Records from a dataset:

*** Begin section ***

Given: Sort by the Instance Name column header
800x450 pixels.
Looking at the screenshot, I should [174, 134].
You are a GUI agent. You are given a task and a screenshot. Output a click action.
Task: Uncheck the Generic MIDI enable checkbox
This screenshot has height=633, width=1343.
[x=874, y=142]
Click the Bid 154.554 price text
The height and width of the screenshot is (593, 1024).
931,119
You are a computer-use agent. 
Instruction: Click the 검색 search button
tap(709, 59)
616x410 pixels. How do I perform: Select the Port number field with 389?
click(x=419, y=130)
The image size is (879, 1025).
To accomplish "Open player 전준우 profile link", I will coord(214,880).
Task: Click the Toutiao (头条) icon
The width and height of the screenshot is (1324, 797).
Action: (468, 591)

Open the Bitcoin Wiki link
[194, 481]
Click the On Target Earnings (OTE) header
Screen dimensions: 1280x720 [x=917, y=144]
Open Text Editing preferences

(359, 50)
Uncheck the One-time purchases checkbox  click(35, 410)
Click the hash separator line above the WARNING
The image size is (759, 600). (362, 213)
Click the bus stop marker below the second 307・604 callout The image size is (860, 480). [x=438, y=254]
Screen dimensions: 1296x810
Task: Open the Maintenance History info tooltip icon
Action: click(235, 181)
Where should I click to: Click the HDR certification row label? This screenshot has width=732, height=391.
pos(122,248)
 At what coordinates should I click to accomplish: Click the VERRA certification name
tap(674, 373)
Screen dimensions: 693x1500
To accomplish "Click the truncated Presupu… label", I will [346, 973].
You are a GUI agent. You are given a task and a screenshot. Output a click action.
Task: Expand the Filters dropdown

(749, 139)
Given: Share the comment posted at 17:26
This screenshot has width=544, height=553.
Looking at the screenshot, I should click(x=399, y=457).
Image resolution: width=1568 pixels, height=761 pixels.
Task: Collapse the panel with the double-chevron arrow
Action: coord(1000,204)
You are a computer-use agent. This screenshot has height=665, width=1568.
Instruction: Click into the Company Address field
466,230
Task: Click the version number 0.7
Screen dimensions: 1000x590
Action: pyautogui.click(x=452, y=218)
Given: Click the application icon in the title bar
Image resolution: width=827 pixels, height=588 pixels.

*** End section ***

**Work instruction**
Your answer must contain every line of the records, exactly.

**Response below**
Given: Sort by the Instance Name column header
800x450 pixels.
Looking at the screenshot, I should [174, 134].
You are a GUI agent. You are given a task and a screenshot. Output a click action.
Task: Uncheck the Generic MIDI enable checkbox
This screenshot has height=633, width=1343.
[x=874, y=142]
Click the Bid 154.554 price text
The height and width of the screenshot is (593, 1024).
931,119
You are a computer-use agent. 
Instruction: Click the 검색 search button
tap(709, 59)
616x410 pixels. How do I perform: Select the Port number field with 389?
click(x=419, y=130)
The image size is (879, 1025).
To accomplish "Open player 전준우 profile link", I will coord(214,880).
Task: Click the Toutiao (头条) icon
The width and height of the screenshot is (1324, 797).
Action: (468, 591)

Open the Bitcoin Wiki link
[194, 481]
Click the On Target Earnings (OTE) header
Screen dimensions: 1280x720 [x=917, y=144]
Open Text Editing preferences

(359, 50)
Uncheck the One-time purchases checkbox  click(35, 410)
Click the hash separator line above the WARNING
The image size is (759, 600). (362, 213)
Click the bus stop marker below the second 307・604 callout The image size is (860, 480). [x=438, y=254]
Screen dimensions: 1296x810
Task: Open the Maintenance History info tooltip icon
Action: click(235, 181)
Where should I click to: Click the HDR certification row label? This screenshot has width=732, height=391.
pos(122,248)
 At what coordinates should I click to accomplish: Click the VERRA certification name
tap(674, 373)
Screen dimensions: 693x1500
To accomplish "Click the truncated Presupu… label", I will [346, 973].
You are a GUI agent. You are given a task and a screenshot. Output a click action.
Task: Expand the Filters dropdown

(749, 139)
Given: Share the comment posted at 17:26
This screenshot has width=544, height=553.
Looking at the screenshot, I should click(x=399, y=457).
Image resolution: width=1568 pixels, height=761 pixels.
Task: Collapse the panel with the double-chevron arrow
Action: coord(1000,204)
You are a computer-use agent. This screenshot has height=665, width=1568.
Instruction: Click into the Company Address field
466,230
Task: Click the version number 0.7
Screen dimensions: 1000x590
Action: pyautogui.click(x=452, y=218)
Given: Click the application icon in the title bar
Image resolution: width=827 pixels, height=588 pixels.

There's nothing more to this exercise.